What to do –
Rewrite all the lines of these rows, requests included, and scale each click coordinate in the answers by 1.45, rounding to whole numbers with halves going up. Don't change the numbers in the requests, and leave the pictures out of your answer.

-- start Supplied records --

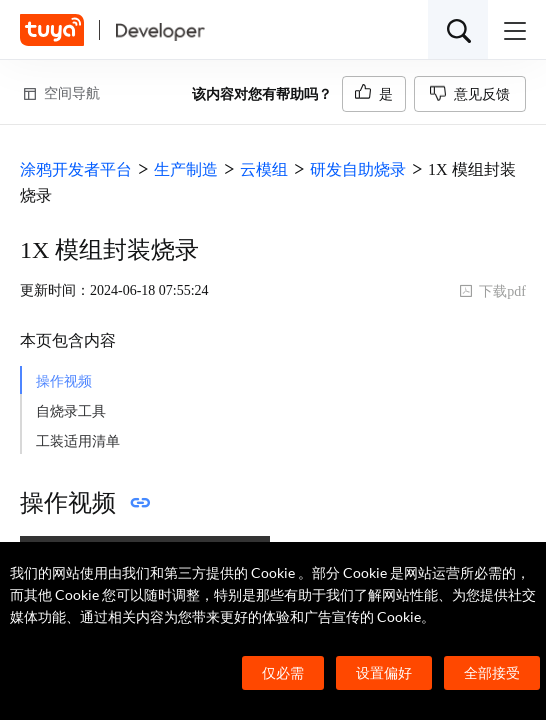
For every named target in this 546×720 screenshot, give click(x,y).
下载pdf (492, 291)
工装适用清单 (78, 441)
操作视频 (64, 381)
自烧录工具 (71, 411)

-- end Supplied records --

Result below –
For every named target in this 546×720 screenshot, give click(x,y).
下载pdf (713, 422)
工装适用清单 (113, 639)
操作视频 (93, 552)
自烧录工具 (103, 596)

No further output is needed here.